Selected excerpt:
_____
5.2.3 Component spectra retrieved by the FPT using noisy MRS data corresponding to the prostate

The converged absorption component spectra are also shown in Fig. 3 for the noise-corrupted time signals (\(\sigma = 0.00514\) RMS) associated with normal glandular prostate on panel (c) and normal stromal prostate on panel (d), as generated by the \(\mathrm{{FPT}}^{(-)}\) using the FID sampled at \(N = 2048.\) The high resolution of the \(\mathrm{{FPT}}^{(-)}\) is evident, in that convergence was achieved at short partial signal lengths \(N_{\mathrm{P}} = 1210\) and \(N_{\mathrm{P}} =1220\) on panels (c) and (d), respectively. For the normal glandular case in panel (c), the tallest structures are resonances ## 4 and 5 from Cit doublets near 2.5 and 2.75 ppm, Cr (peak # 7) at \(\sim 3.04\) ppm and the very narrow Cho resonance # 10 at around 3.21 ppm. The two PA peaks (## 8 and 9) are also well delineated. A very small PC peak # 11 is observed in the component spectra. Normal stromal prostate, as shown on Fig. 3(d), also markedly differs from normal glandular prostate. The doublets of Cit doublets are much smaller, as is the PA doublet. However, unlike prostate cancer, the components of Cho are also considerably attenuated in normal stromal prostate.

5.2.4 Clinical relevance of prostate MRS data processed by the FPT

In Refs. [23, 54], we applied the FPT for the first time to noise-corrupted MRS time signals from the prostate. The capability of the FPT to handle this difficult quantification problem (which has multiplets and other overlapping resonances) with very high resolution and fidelity has been demonstrated. This provides full confidence to apply the FPT to in vivo MRS time signals encoded from the prostate, with expectations of improved diagnostic yield. The information obtained thereby is fully expected to help clinicians tackle the numerous dilemmas that arise in decision-making during and after treatment of prostate cancer [23]. There are many benefits of this research for patients at high risk or afflicted with prostate cancer. Clearly, the anticipated increased accuracy with which Padé-optimized MRS could identify patients with coexisting prostate cancer and prostatic hypertrophy versus those with only the benign condition would be a major benefit for both groups of patients. Confidence that prostate cancer is not present would be highly beneficial in that false-positive findings regarding prostate cancer are well recognized to have adverse effects, including psychological distress [123]. On the other hand, accurate and timely identification of prostate cancer is generally considered to be associated with improved prognosis [58, 59].

It should also be emphasized that there is a frequent need for volumetric coverage in prostate cancer diagnostics. Thus, the higher resolution of the FPT for MRS becomes even more critical for MRSI, since spectroscopic imaging measurements coupled with 3-dimensional spatial resolution must be done within a reasonable total acquisition time to be clinically useful. Note that the FPT applies directly also to time signals from MRSI. As mentioned, the difference between MRS and MRSI is in that the former is encoded on a single voxel, whereas the latter is the corresponding multi-voxel modality which amounts to volumetric coverage. Recall, that whenever there is a suspicion that a single voxel is not sufficiently representative of the status of the imaged tissue, MRSI is used for the corresponding volumetric coverage.
_____
Problem set:
a) Can you repeat, word for word, the part of the prostate MRS excerpt from "It should also" to "corresponding volumetric coverage."?
b) Could you go on with the prostate MRS excerpt from the point where it stops?

Pixel coordinate grounding data:
_____
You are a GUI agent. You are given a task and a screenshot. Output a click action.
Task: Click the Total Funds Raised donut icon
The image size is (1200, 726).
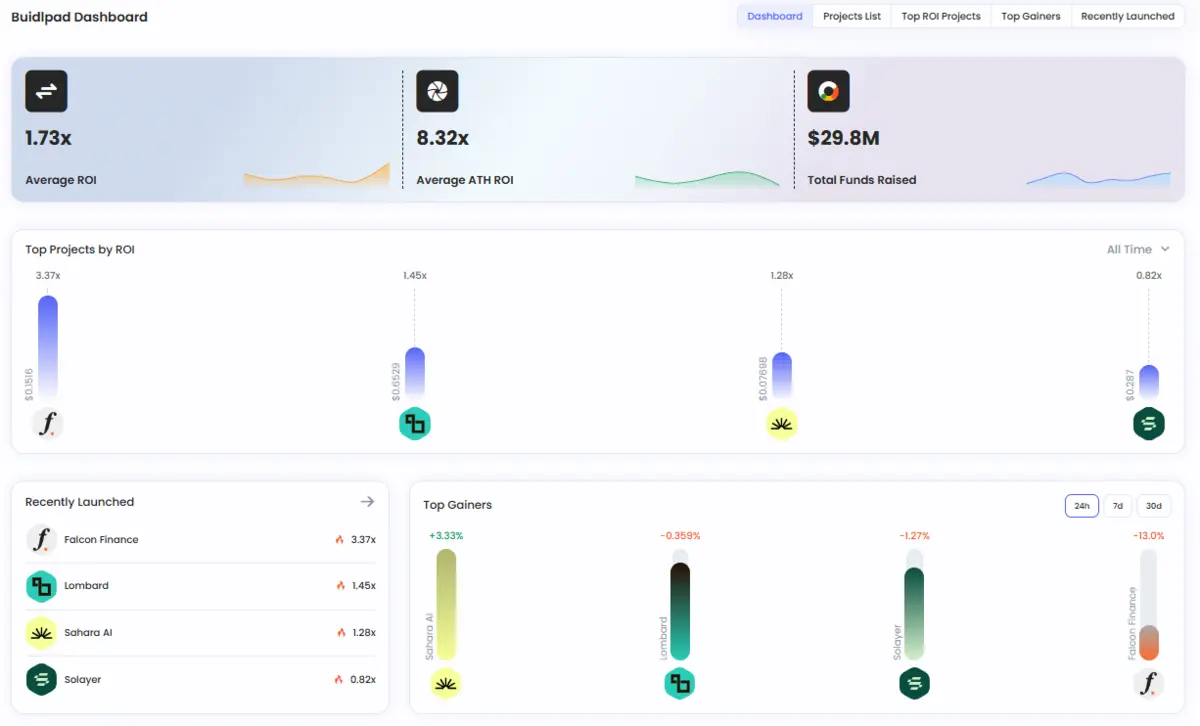point(828,91)
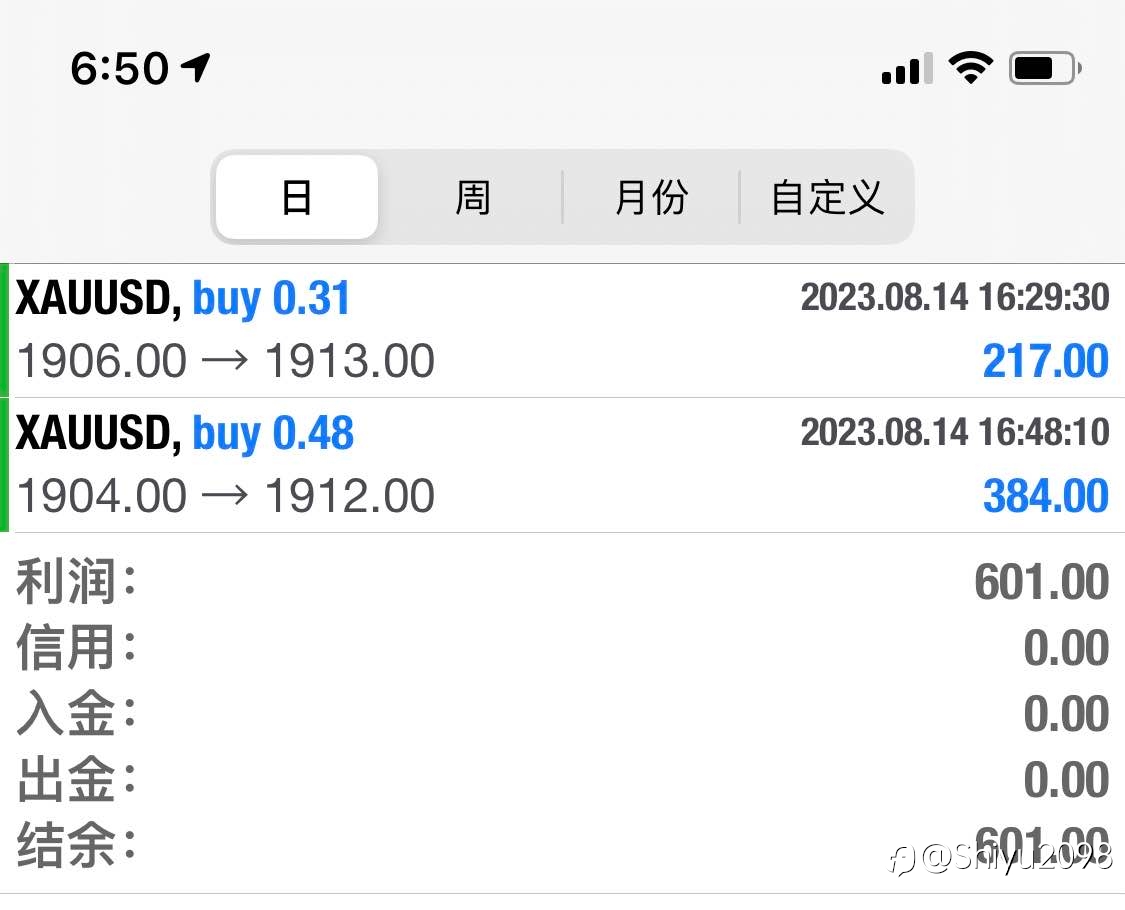1125x910 pixels.
Task: Tap the 利润 (profit) summary row
Action: 562,582
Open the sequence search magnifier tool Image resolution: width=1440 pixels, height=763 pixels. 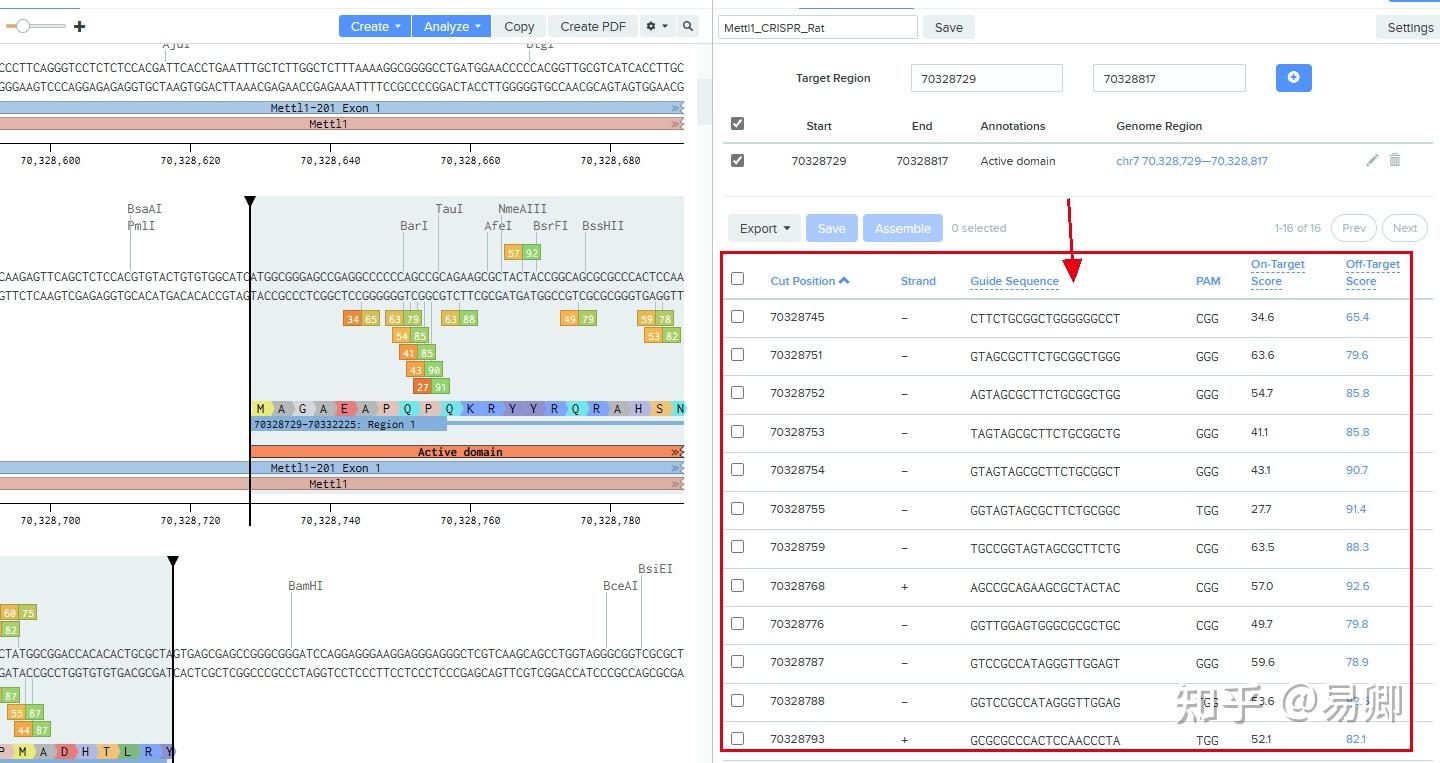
_____
Task results:
a)
It should also be emphasized that there is a frequent need for volumetric coverage in prostate cancer diagnostics. Thus, the higher resolution of the FPT for MRS becomes even more critical for MRSI, since spectroscopic imaging measurements coupled with 3-dimensional spatial resolution must be done within a reasonable total acquisition time to be clinically useful. Note that the FPT applies directly also to time signals from MRSI. As mentioned, the difference between MRS and MRSI is in that the former is encoded on a single voxel, whereas the latter is the corresponding multi-voxel modality which amounts to volumetric coverage. Recall, that whenever there is a suspicion that a single voxel is not sufficiently representative of the status of the imaged tissue, MRSI is used for the corresponding volumetric coverage.

b)
We anticipate further and broader contributions of Padé-optimization of MRS and MRSI to a more personalized approach for patients at risk or afflicted with prostate cancer. Distinguishing high from low risk prostate cancer is one of the most critical challenges. The role of MRS in active surveillance, within the “watchful waiting” option, has been emphasized [124], with its non-invasiveness being an obvious advantage over biopsy. In order to realize this potential, the precision offered by Padé-based MRS and MRSI would be a vital contribution.

Optimization of MRS and MRSI through the FPT could also be used to more confidently identify the best site(s) for prostate biopsy. Pre-surgical staging, radiation treatment planning, particularly identification of the sites for a boost dose, could be more precisely determined (target definition), with better sparing of the surrounding normal tissues. Other applications of MRS and MRSI for prostate cancer, such as detection of extracapsular extension, selecting treatment modality as well as timing and assessing tumor regression versus recurrence after treatment [63, 64, 65, 125] are also expected to be much more effective with the accuracy provided by the FPT.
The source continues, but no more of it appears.